Thank you for taking the time out of your busy schedules to read this post. I have sifted through looking for its existence elsewhere, about six pages, and have not come across this.
Do we know about the best science education programs in America? US News does not categorize this area.
I graduated with a bachelor's degree in physics at a top-twelve school (but, believe me, I am not `top-twelve' material; I formed the all-important bottom-half of our department's bell-curve to `help' the talented students), and want to enter an education program that offers a well developed specialization in science education. Do we know of such places? Is it Berkeley or Michigan or someplace else?
It is hard to navigate US News rankings because `science education' is an unlisted domain perhaps because that kind of specialization science departments individually administer on their own. I made a list of potential programs but then it became threadbare through more research. So, I am turning here to this well-vetted forum.
For example, Stanford is ranked No. 4 in America in EDUCATION (GRE 631/719 and a bevy of Nat'l Acad. of Educ. scholars) while U.C. Berkeley is ranked No. 12 (GRE 612/631 and many fewer NAE scholars), and both have curriculum and instruction programs. However, Stanford does not appear to have a science education Ph.D. thread, barely three professors engage in science, and it appears there is no science education institute attached to that university (but allows its Stanford SUSE students to take classes at Berkeley GSE...?).
Berkeley, however, boasts a throng of science specialists, maintains a science program called SESAME, and an institute fronts it, Lawrence Hall of Science, which is a major center of informal science education practice and research.
Harvard GSE has a grand reputation, but has just two professors working in the area (both appear to be psychologists, not physicists), no science education Ed.D. program, but collaborates on education issues with the Harvard-Smithsonian Center for Astrophysics.

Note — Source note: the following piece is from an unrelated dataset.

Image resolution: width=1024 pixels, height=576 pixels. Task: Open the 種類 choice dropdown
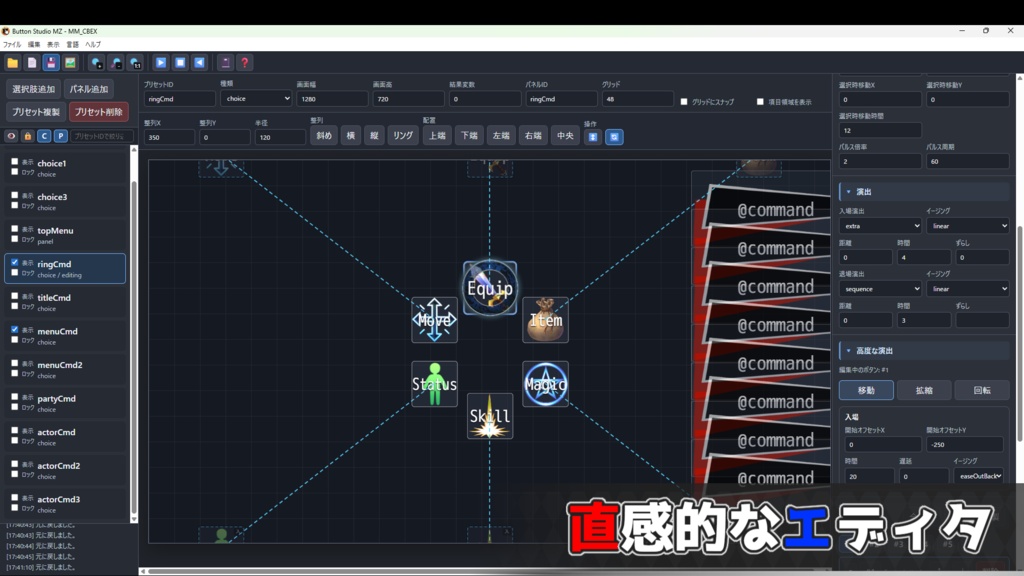[x=255, y=99]

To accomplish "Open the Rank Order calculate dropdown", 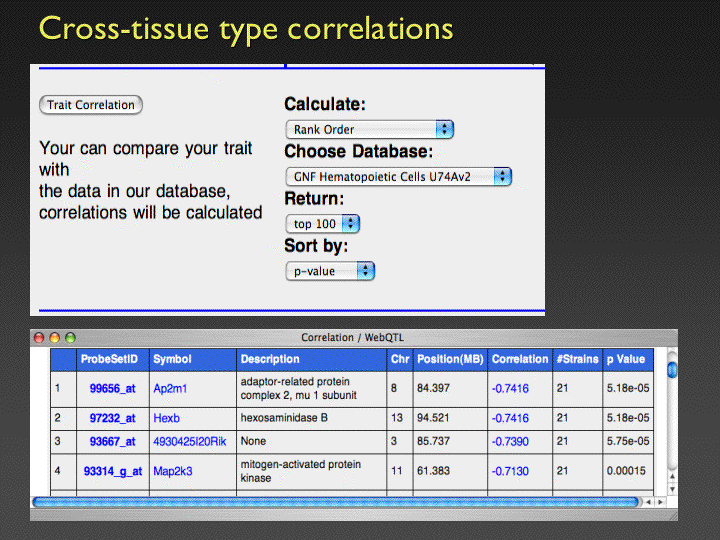I will pyautogui.click(x=369, y=129).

There also does not appear to be any kind of science education culture at HGSE beyond the Ed.M curriculum and instruction candidates.
University of Michigan (Ann Arbor) has a distinct science education degree, three professors in it, and graduate classes in science education.
Washington (Seattle), Maryland (College Park), and Colorado (Boulder) universities have active, rigorous, and well-known physics education research groups, but they administer science education through their physics departments. I do not want to go that route. Once was enough {wipes forehead}. I have been obsessed with physics since the age of 15, have had a job in it, and it is my mental gatekeeper, but, I do not have the mettle to go through a physics Ph.D. program and the heinous curriculum it entails (e.g., Berkeley's science education curriculum demands 9-12 physics credits of its candidates, but a physics department requires the full 30 credits all in the said major; and I am looking for a humane mix of science and pedagogy).
So, if anyone know about very good science education programs or how to read in between the US News graduate education school rankings to extrapolate which universities are most promising in a science specialty, I would sincerely appreciate a response, any response. I am curious to know which ones form the best.
-E.A.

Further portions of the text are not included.